The country has cast its votes. For all of his lies and machinations, Trump lost and, in a few weeks, he will leave office. But Republican senators willing to vote against a legitimate election result will remain. In a splintered and hobbling media system in which valuable reporting is devastatingly unlikely to change many minds about the president, how will the press cover those leaders who will hold office beyond Trump’s tenure? And how will Republican officials—who will hold office beyond Trump’s tenure—respond to the Post’s damning scoop?
The answer could come down, in part, to the nation’s increasingly ailing local-news ecosystem. There are many reasons local news matters, one being the democratic function of local political reporting, with its hyper-specific attention to the ways in which elected officials represent their constituents.
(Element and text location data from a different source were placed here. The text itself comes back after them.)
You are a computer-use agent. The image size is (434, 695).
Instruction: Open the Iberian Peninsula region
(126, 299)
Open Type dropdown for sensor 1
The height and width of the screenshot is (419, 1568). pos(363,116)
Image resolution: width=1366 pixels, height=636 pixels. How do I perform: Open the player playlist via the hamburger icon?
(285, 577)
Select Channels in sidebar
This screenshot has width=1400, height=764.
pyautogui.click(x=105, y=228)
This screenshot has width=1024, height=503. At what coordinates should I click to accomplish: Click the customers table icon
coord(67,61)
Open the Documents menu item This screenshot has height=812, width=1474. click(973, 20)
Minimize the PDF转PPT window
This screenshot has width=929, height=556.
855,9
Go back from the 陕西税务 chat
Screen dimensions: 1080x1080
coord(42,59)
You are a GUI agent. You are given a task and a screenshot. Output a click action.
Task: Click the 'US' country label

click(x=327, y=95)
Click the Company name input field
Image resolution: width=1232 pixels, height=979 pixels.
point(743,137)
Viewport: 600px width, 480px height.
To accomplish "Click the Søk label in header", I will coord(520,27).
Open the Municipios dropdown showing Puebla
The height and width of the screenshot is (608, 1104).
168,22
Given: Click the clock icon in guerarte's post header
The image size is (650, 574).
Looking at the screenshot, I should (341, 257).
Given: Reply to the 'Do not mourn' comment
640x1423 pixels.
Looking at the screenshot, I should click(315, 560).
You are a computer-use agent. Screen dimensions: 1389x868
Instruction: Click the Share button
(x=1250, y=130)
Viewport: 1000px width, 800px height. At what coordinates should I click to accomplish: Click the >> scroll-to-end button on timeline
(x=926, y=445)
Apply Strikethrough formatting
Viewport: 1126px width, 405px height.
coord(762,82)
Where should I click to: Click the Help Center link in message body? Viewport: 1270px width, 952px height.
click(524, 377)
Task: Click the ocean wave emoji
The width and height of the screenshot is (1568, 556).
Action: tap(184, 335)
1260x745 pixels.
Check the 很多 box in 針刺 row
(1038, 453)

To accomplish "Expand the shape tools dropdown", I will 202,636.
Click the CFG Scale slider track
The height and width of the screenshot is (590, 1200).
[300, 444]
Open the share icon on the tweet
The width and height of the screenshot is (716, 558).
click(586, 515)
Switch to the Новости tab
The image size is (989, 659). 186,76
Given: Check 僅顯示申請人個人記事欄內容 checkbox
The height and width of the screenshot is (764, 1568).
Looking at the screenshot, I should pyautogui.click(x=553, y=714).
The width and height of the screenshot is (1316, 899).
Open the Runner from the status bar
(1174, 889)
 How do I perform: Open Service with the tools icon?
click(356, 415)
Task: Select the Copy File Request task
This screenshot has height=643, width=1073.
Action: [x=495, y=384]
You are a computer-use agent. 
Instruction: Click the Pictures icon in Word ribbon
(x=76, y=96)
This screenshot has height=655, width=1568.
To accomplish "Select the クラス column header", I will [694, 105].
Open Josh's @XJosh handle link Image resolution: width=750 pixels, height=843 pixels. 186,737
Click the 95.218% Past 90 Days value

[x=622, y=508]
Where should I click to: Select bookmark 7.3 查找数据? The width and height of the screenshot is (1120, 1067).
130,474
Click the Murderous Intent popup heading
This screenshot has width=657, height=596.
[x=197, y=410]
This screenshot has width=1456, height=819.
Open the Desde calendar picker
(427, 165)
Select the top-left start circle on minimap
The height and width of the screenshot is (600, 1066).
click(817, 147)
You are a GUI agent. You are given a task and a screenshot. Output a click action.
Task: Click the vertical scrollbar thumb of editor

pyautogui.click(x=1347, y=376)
While national outlets cover political figures for a national audience, local outlets cover political figures for the specific audience with the most investment in—and potential influence over—their behavior. Millions of Americans might applaud Ted Cruz’s actions; millions more might decry them. But only Texans can vote for him.
Of the largest newspapers representing states represented by senators who will vote against certifying Biden’s win, some succeeded in providing crucial context; others failed. On the plus side, the Baton Rouge Advocate wrote on a Saturday that “Louisiana Republican U.S. Sen. John Kennedy said Saturday he would join an effort to refuse certifying electors from six states, in hopes of denying the presidency to the election's winner, Joe Biden.” The Milwaukee Journal Sentinel led with a similar note about Senator Ron Johnson’s participation in the effort “despite no evidence of widespread voter fraud.” But as of Sunday night, the Knoxville News Sentinel, the largest paper in Tennessee, had published nothing about Marsha Blackburn’s or Bill Hagerty’s decision to vote against certification of Biden’s win. The Indianapolis Star, writing about Senator Mike Braun, called claims of voter fraud “false or unverified,” but not until the fifth paragraph of the story. The Oklahoman (home to Sen. James Lankford) dipped its toe into both-sides-ism, including Lankford's own statements before quoting an opponent who called them "gibberish." The editorial boards of the Billings Gazette (Steve Daines) and the Kansas City Star (Josh Hawley) convened to condemn the motions of their state senators as "extreme, unjustified,” and “desperate—and dangerous,” respectively.
As we spend the coming days watching how Republicans will respond to the Post’s damning reporting, best to keep one eye on local outlets and consider their role in maintaining ever-tenuous democracy.